大学院進学をやめてカナダスキー留学へ、帰国後。

橘さん(仮 32歳)
国内スキーリゾート勤務。大学卒業後1年間バイトで資金を貯め、2007年から2年間カナダのウィスラーへスキー留学。スキーインストラクター(障害者向け含む)の資格を取得。その他スキー留学生のアドバイザー、スキー技術の通訳など経験。2009年帰国し現職に就く。企画営業として修学旅行や団体ツアー、旅行代理店との契約、スキー場内イベント企画や広告販促、ファシリティ立案に携わる。

橘さんは、僕の高校のスキー部の先輩。と言っても年が3つ離れているので入れ替わりで直接一緒に活動したことはないのだけど。小6の時に、当時隣の町の中3だった橘さんが全国大会で入賞し、しかも勉強もできて県下一の進学校に行くという話を学校かどこかで聞いて憧れたのを憶えている。田舎の中学生が想像できる栄冠の全てだ。

高校時代もインターハイや国体に出場するなど部活でも活躍した橘さんは、卒業後筑波大学人間学群に進学した。大学で勉強していたのは障害者の余暇活動に関して。卒業論文のテーマは「日本のスキースクールにおける障害者スキーヤーの受け入れ状況」で、学部卒業後には大学院で引き続き障害者の生活に関する研究を続けたいと考えていたらしい。

スキー留学を思い立ったきっかけ

ところが、橘さんは大学3年のお終わり頃に大学院進学をせずにカナダへスキー留学へ行くことを決意する。

筑波大学の卒業性の進路なるページをみると大体名の知れた大手企業や官公庁、教員、大学院進学などが載っている。きっと橘さんのとった進路は周りの同級生たちの中では特異だったに違いない。当時リーマンショック前だし就活するにしても学生売り手市場で有利だったはず。

スキー留学を考え始めたきっかけは本当にふとした出来事。大学3年生の途中、部活も研究もなかなか成果が上がらず思い悩んでいた時期があった。そんなある日、練習とは別に自由にのんびりスキーをしに出かけた。

快晴。

-- 保存データ --
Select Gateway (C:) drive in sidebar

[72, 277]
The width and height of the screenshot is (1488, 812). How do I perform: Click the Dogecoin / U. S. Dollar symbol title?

-- 作業内容 --
- 1) スキー留学についての文章から、「国内スキーリゾート勤務。大学」を含む語句で始まり「ー留学へ行くことを決意する。」で終わる部分を、一字も変えずに書き写すこと。
- 2) スキー留学についての文章の、最後の一文より後の部分を書き進めること。

-- 以下解答 --
- 1)
国内スキーリゾート勤務。大学卒業後1年間バイトで資金を貯め、2007年から2年間カナダのウィスラーへスキー留学。スキーインストラクター(障害者向け含む)の資格を取得。その他スキー留学生のアドバイザー、スキー技術の通訳など経験。2009年帰国し現職に就く。企画営業として修学旅行や団体ツアー、旅行代理店との契約、スキー場内イベント企画や広告販促、ファシリティ立案に携わる。

橘さんは、僕の高校のスキー部の先輩。と言っても年が3つ離れているので入れ替わりで直接一緒に活動したことはないのだけど。小6の時に、当時隣の町の中3だった橘さんが全国大会で入賞し、しかも勉強もできて県下一の進学校に行くという話を学校かどこかで聞いて憧れたのを憶えている。田舎の中学生が想像できる栄冠の全てだ。

高校時代もインターハイや国体に出場するなど部活でも活躍した橘さんは、卒業後筑波大学人間学群に進学した。大学で勉強していたのは障害者の余暇活動に関して。卒業論文のテーマは「日本のスキースクールにおける障害者スキーヤーの受け入れ状況」で、学部卒業後には大学院で引き続き障害者の生活に関する研究を続けたいと考えていたらしい。

スキー留学を思い立ったきっかけ

ところが、橘さんは大学3年のお終わり頃に大学院進学をせずにカナダへスキー留学へ行くことを決意する。

- 2)
なんてことはない普通のスキー日和。だが、いろいろ溜め込んでいた橘さんは、その日のスキーの気持ち良さが忘れられない。「スキーってこんな楽しいんだ」と気がついたと振り返る。それまで障害者の生活に軸足を置いて勉強してきたが、自分の好きなスキーというスポーツを年齢、国籍、身体能力を限らずより多くの人に楽しんでもらいたいという、よりスキーに軸足をおいた自身の関心に気がついた。そしてカナダスキー留学を決意。進学も就職もせずにスキー留学をするということに家族にはもちろん心配されたし、父親には「これで帰国後に就職が厳しい時期になってて働き口がなくてもしらんぞ」とも言われた。もともと大学院に使う予定だった数年間をスキー留学に使いたいと説得し、1年間地元でバイト生活をしてカナダへ渡った。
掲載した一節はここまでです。